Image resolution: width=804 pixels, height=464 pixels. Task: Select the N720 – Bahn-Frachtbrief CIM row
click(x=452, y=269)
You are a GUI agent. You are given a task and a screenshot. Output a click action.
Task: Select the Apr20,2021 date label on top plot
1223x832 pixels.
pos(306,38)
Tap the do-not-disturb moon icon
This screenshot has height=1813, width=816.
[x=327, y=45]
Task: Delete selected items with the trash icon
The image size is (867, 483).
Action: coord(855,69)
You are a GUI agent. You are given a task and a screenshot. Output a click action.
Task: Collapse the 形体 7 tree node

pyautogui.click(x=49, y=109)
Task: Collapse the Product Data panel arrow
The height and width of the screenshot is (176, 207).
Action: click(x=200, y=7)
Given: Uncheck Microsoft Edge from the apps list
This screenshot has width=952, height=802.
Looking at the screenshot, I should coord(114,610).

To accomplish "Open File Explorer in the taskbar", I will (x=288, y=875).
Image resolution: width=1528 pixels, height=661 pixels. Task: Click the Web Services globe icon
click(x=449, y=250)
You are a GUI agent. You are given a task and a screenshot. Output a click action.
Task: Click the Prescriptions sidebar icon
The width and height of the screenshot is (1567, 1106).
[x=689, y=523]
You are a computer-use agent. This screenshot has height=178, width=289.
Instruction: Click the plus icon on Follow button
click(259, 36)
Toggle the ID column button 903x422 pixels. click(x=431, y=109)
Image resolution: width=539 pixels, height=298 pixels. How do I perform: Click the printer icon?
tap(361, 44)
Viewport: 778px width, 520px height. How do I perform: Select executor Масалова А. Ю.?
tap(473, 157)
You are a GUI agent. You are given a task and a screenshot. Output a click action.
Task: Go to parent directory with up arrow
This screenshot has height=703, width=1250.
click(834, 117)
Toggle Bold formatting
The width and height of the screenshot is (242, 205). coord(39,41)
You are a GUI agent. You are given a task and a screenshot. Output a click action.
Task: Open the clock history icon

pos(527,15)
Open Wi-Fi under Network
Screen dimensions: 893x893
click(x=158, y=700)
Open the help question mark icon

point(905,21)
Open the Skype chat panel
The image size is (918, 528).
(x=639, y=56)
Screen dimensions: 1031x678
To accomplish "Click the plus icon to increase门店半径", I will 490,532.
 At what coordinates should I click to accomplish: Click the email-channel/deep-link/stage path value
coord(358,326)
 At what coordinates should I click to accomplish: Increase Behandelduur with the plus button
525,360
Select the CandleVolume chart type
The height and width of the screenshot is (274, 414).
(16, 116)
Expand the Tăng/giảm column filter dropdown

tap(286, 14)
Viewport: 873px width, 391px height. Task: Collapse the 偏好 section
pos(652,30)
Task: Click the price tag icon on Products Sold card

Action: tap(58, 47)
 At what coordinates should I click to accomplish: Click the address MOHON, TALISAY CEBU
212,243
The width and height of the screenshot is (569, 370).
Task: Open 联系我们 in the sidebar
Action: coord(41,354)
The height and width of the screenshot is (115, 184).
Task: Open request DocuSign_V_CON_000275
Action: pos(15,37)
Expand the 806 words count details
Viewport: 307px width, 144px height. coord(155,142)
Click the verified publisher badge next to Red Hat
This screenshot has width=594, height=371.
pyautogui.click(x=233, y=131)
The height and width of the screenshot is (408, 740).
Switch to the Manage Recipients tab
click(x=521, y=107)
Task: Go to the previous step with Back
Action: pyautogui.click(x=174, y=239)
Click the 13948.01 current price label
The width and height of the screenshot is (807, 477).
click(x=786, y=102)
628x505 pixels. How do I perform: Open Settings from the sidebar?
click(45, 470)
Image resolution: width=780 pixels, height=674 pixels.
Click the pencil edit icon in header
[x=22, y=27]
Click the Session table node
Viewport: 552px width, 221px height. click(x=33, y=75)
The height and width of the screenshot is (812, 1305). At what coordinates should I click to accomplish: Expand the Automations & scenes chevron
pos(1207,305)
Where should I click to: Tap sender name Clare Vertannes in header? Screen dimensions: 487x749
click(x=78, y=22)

- WHAT IS EXPECTED: The answer must be exactly the lines from the one containing "Click the 13948.01 current price label" through the final line of the data, both ends included, and nothing else.

- COMPLETED EXERCISE:
Click the 13948.01 current price label
The width and height of the screenshot is (807, 477).
click(x=786, y=102)
628x505 pixels. How do I perform: Open Settings from the sidebar?
click(45, 470)
Image resolution: width=780 pixels, height=674 pixels.
Click the pencil edit icon in header
[x=22, y=27]
Click the Session table node
Viewport: 552px width, 221px height. click(x=33, y=75)
The height and width of the screenshot is (812, 1305). At what coordinates should I click to accomplish: Expand the Automations & scenes chevron
pos(1207,305)
Where should I click to: Tap sender name Clare Vertannes in header? Screen dimensions: 487x749
click(x=78, y=22)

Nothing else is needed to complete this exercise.